Here are some things to remember when writing or shooting stories about the bereaved. I hope we all remember these five points this week as the nation mourn’s a much-beloved son.
1. Never ask the bereaved, “How do you feel?” If you’ve been through a loss, you’ll know the answer to that one. If you haven’t, be sensitive and don’t ask. It’s really a no-brainer when you think about it.
2. Unless you have been granted access, please keep your cameras at a safe and respectful distance while taking footage. Pag umiiyak, awat na. Grief is not for public consumption even if the person was a public official or a celebrity.
3. Spare the children. I cannot emphasize this enough. Any child below the age of 18 must be shielded from the glare of the cameras or spared from having to answer questions that may be emotionally damaging. Talk to the adults, not the children. Let them be, and allow them to be children.

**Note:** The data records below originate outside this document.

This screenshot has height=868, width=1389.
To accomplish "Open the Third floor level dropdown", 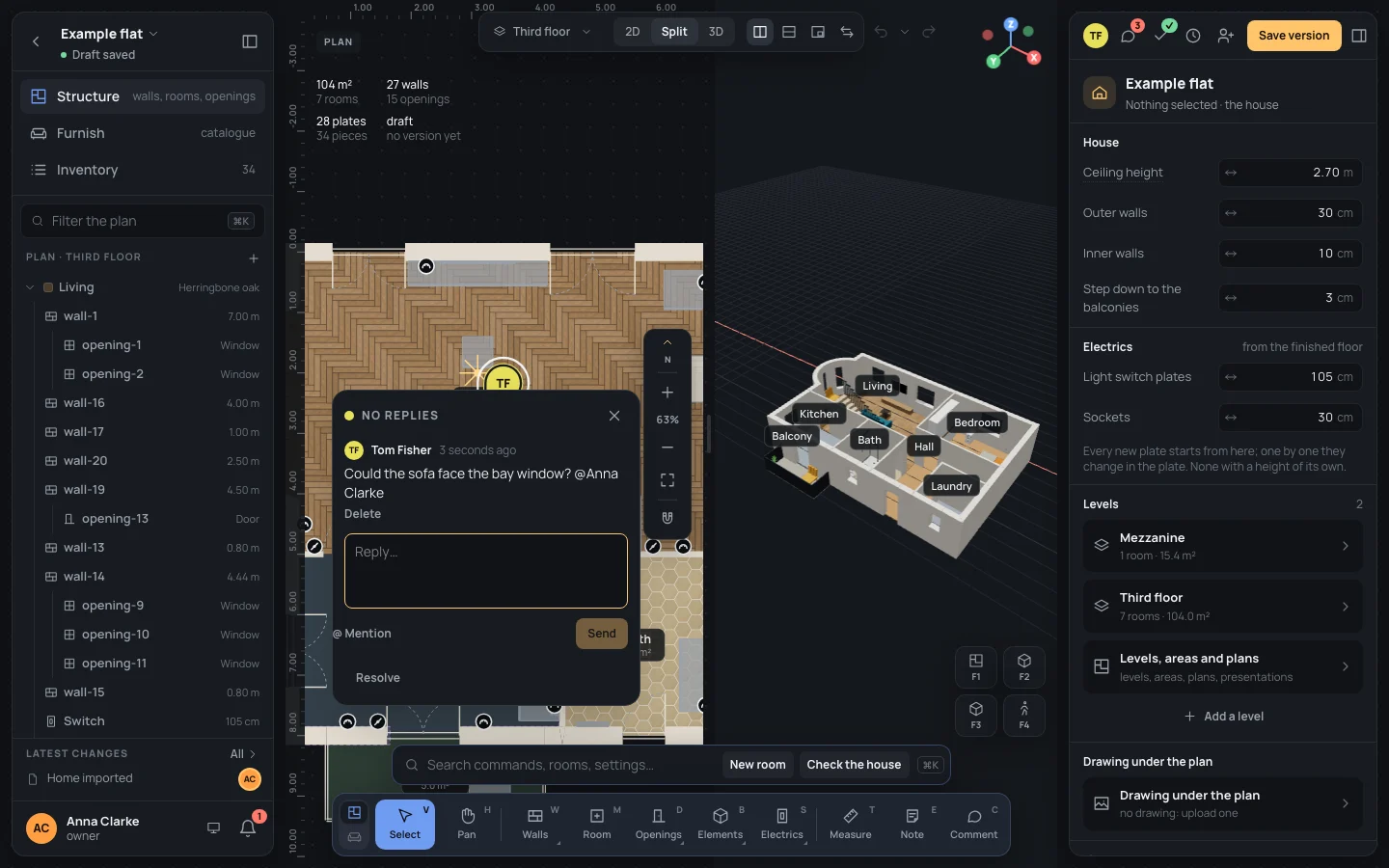I will pyautogui.click(x=542, y=32).
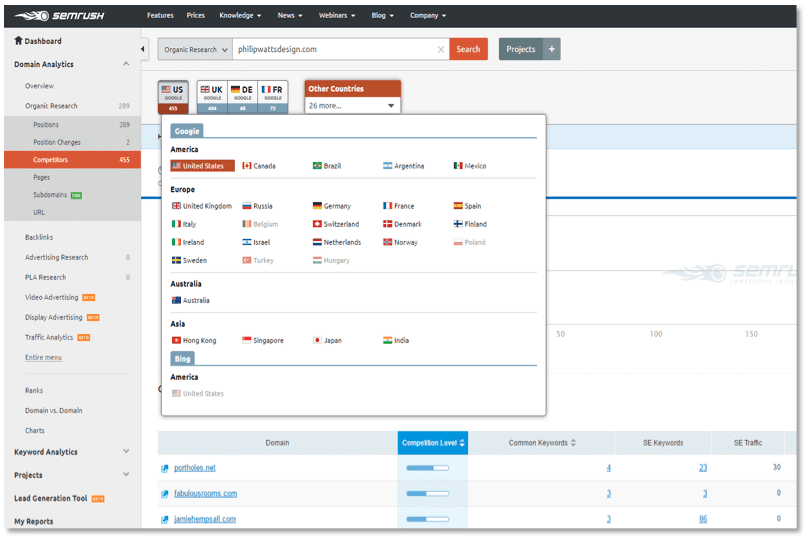
Task: Expand the Keyword Analytics sidebar section
Action: click(126, 452)
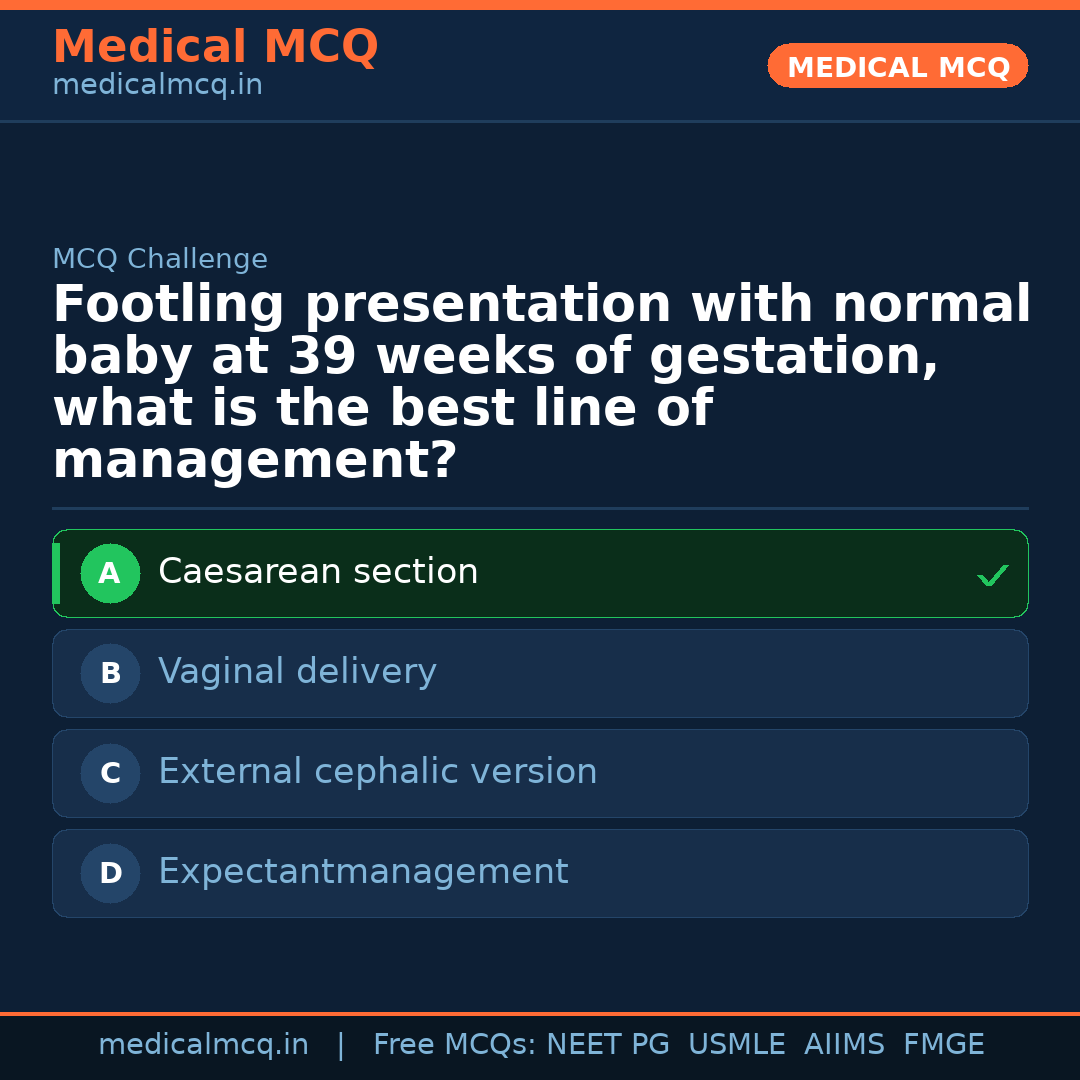Click the MCQ Challenge label
The image size is (1080, 1080).
(x=160, y=260)

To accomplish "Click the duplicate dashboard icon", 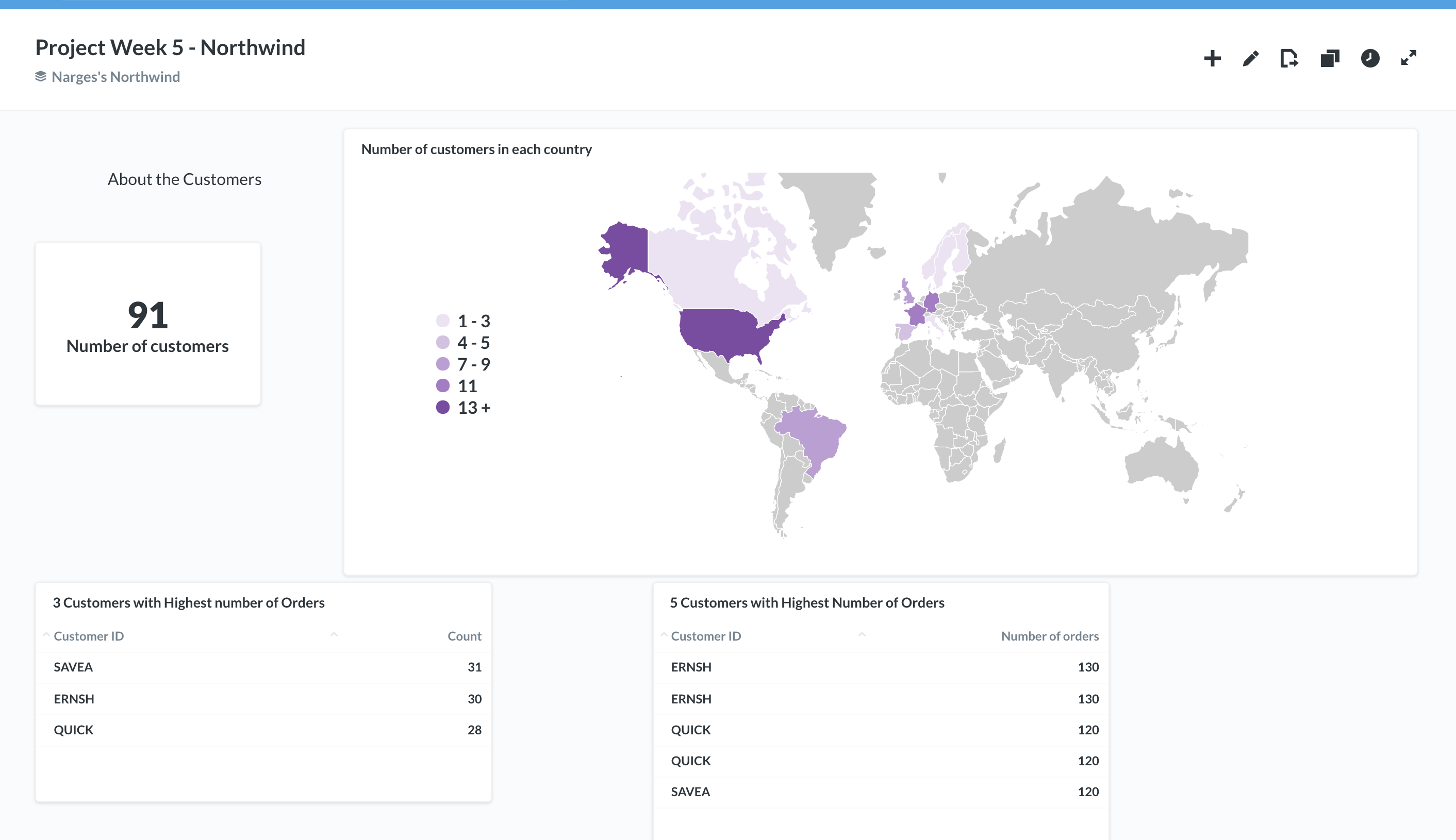I will pos(1330,58).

4. Please give the bereaved their private space. Grief takes so much out of the body — emotionally, physically, psychologically. Wait for a spokesperson. Do not intrude into their sadness.
5. Be very careful and prudent about the words you use and the visuals you choose. Remember, what you say, write or post is there for all eternity. Do not sow intrigue, cast blame, or be insensitive. Always place yourselves in the shoes of the bereaved. Ask yourself this question — “Kung ako ba nasa kalagayan nya, makakatulong ba ito?”